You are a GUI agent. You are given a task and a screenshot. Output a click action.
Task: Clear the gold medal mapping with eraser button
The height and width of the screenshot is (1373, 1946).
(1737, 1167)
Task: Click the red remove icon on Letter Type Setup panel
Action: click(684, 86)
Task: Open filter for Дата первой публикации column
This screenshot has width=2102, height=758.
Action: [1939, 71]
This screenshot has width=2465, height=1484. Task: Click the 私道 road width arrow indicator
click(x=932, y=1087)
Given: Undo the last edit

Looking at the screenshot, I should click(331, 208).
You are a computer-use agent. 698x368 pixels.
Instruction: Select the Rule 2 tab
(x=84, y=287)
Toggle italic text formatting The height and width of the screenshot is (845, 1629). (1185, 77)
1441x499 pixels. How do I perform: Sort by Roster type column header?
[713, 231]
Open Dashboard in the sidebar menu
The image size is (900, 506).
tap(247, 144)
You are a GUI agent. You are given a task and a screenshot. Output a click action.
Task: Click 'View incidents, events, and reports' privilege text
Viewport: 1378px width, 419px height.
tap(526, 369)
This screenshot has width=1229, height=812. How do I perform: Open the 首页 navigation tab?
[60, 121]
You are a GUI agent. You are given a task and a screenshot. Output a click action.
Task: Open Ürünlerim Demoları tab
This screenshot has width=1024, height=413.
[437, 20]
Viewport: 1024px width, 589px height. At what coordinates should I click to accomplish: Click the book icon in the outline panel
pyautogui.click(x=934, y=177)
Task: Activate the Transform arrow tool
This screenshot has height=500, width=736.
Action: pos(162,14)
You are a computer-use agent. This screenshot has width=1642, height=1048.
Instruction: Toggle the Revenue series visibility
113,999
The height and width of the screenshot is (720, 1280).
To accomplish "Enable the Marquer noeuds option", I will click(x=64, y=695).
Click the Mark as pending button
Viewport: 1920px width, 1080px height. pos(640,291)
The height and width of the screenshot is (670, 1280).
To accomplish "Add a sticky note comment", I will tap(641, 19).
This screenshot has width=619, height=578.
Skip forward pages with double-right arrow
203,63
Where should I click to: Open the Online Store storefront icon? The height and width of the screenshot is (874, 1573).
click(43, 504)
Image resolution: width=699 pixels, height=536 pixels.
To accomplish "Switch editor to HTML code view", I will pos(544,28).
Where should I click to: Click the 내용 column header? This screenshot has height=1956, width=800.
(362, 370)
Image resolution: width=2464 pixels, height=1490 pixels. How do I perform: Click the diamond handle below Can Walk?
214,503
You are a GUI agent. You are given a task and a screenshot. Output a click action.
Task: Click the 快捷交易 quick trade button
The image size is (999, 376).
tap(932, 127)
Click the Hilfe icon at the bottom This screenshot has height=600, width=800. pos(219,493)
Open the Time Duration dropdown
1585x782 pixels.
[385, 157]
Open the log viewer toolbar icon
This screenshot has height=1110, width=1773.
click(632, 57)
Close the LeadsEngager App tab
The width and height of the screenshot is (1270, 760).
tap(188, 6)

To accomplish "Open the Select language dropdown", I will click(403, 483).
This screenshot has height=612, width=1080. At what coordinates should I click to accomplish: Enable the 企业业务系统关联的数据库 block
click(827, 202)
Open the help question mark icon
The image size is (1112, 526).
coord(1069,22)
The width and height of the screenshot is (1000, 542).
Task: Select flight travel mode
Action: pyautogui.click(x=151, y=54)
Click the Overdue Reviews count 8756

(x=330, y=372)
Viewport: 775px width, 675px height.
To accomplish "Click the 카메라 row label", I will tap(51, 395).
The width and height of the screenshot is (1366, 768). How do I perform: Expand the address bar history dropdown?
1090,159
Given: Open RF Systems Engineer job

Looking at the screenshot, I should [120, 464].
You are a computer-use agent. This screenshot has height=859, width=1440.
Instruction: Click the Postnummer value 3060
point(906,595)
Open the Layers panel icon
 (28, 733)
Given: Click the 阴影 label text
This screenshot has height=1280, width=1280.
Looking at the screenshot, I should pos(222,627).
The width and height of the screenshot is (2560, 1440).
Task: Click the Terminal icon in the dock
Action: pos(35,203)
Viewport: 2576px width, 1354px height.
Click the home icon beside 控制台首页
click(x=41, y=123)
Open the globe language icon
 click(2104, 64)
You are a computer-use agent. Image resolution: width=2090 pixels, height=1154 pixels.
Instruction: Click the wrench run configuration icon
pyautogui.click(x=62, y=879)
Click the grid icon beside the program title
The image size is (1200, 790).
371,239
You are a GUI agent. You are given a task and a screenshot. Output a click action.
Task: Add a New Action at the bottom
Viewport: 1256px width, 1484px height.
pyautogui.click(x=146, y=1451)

*SHORT TASK*: Swap "computer-use agent" for "desktop agent" throughout the lines above, and write out all the lines again with everything else unchanged.

*OUTPUT FOR THIS TASK*:
You are a GUI agent. You are given a task and a screenshot. Output a click action.
Task: Clear the gold medal mapping with eraser button
The height and width of the screenshot is (1373, 1946).
(1737, 1167)
Task: Click the red remove icon on Letter Type Setup panel
Action: click(684, 86)
Task: Open filter for Дата первой публикации column
This screenshot has width=2102, height=758.
Action: [1939, 71]
This screenshot has width=2465, height=1484. Task: Click the 私道 road width arrow indicator
click(x=932, y=1087)
Given: Undo the last edit

Looking at the screenshot, I should click(331, 208).
You are a desktop agent. 698x368 pixels.
Instruction: Select the Rule 2 tab
(x=84, y=287)
Toggle italic text formatting The height and width of the screenshot is (845, 1629). (1185, 77)
1441x499 pixels. How do I perform: Sort by Roster type column header?
[713, 231]
Open Dashboard in the sidebar menu
The image size is (900, 506).
tap(247, 144)
You are a GUI agent. You are given a task and a screenshot. Output a click action.
Task: Click 'View incidents, events, and reports' privilege text
Viewport: 1378px width, 419px height.
tap(526, 369)
This screenshot has width=1229, height=812. How do I perform: Open the 首页 navigation tab?
[60, 121]
You are a GUI agent. You are given a task and a screenshot. Output a click action.
Task: Open Ürünlerim Demoları tab
This screenshot has width=1024, height=413.
[437, 20]
Viewport: 1024px width, 589px height. At what coordinates should I click to accomplish: Click the book icon in the outline panel
pyautogui.click(x=934, y=177)
Task: Activate the Transform arrow tool
This screenshot has height=500, width=736.
Action: pos(162,14)
You are a desktop agent. This screenshot has width=1642, height=1048.
Instruction: Toggle the Revenue series visibility
113,999
The height and width of the screenshot is (720, 1280).
To accomplish "Enable the Marquer noeuds option", I will click(x=64, y=695).
Click the Mark as pending button
Viewport: 1920px width, 1080px height. pos(640,291)
The height and width of the screenshot is (670, 1280).
To accomplish "Add a sticky note comment", I will tap(641, 19).
This screenshot has width=619, height=578.
Skip forward pages with double-right arrow
203,63
Where should I click to: Open the Online Store storefront icon? The height and width of the screenshot is (874, 1573).
click(43, 504)
Image resolution: width=699 pixels, height=536 pixels.
To accomplish "Switch editor to HTML code view", I will pos(544,28).
Where should I click to: Click the 내용 column header? This screenshot has height=1956, width=800.
(362, 370)
Image resolution: width=2464 pixels, height=1490 pixels. How do I perform: Click the diamond handle below Can Walk?
214,503
You are a GUI agent. You are given a task and a screenshot. Output a click action.
Task: Click the 快捷交易 quick trade button
The image size is (999, 376).
tap(932, 127)
Click the Hilfe icon at the bottom This screenshot has height=600, width=800. pos(219,493)
Open the Time Duration dropdown
1585x782 pixels.
[385, 157]
Open the log viewer toolbar icon
This screenshot has height=1110, width=1773.
click(632, 57)
Close the LeadsEngager App tab
The width and height of the screenshot is (1270, 760).
tap(188, 6)

To accomplish "Open the Select language dropdown", I will click(403, 483).
This screenshot has height=612, width=1080. At what coordinates should I click to accomplish: Enable the 企业业务系统关联的数据库 block
click(827, 202)
Open the help question mark icon
The image size is (1112, 526).
coord(1069,22)
The width and height of the screenshot is (1000, 542).
Task: Select flight travel mode
Action: pyautogui.click(x=151, y=54)
Click the Overdue Reviews count 8756

(x=330, y=372)
Viewport: 775px width, 675px height.
To accomplish "Click the 카메라 row label", I will tap(51, 395).
The width and height of the screenshot is (1366, 768). How do I perform: Expand the address bar history dropdown?
1090,159
Given: Open RF Systems Engineer job

Looking at the screenshot, I should [120, 464].
You are a desktop agent. This screenshot has height=859, width=1440.
Instruction: Click the Postnummer value 3060
point(906,595)
Open the Layers panel icon
 (28, 733)
Given: Click the 阴影 label text
This screenshot has height=1280, width=1280.
Looking at the screenshot, I should pos(222,627).
The width and height of the screenshot is (2560, 1440).
Task: Click the Terminal icon in the dock
Action: pos(35,203)
Viewport: 2576px width, 1354px height.
Click the home icon beside 控制台首页
click(x=41, y=123)
Open the globe language icon
 click(2104, 64)
You are a desktop agent. Image resolution: width=2090 pixels, height=1154 pixels.
Instruction: Click the wrench run configuration icon
pyautogui.click(x=62, y=879)
Click the grid icon beside the program title
The image size is (1200, 790).
371,239
You are a GUI agent. You are given a task and a screenshot. Output a click action.
Task: Add a New Action at the bottom
Viewport: 1256px width, 1484px height.
pyautogui.click(x=146, y=1451)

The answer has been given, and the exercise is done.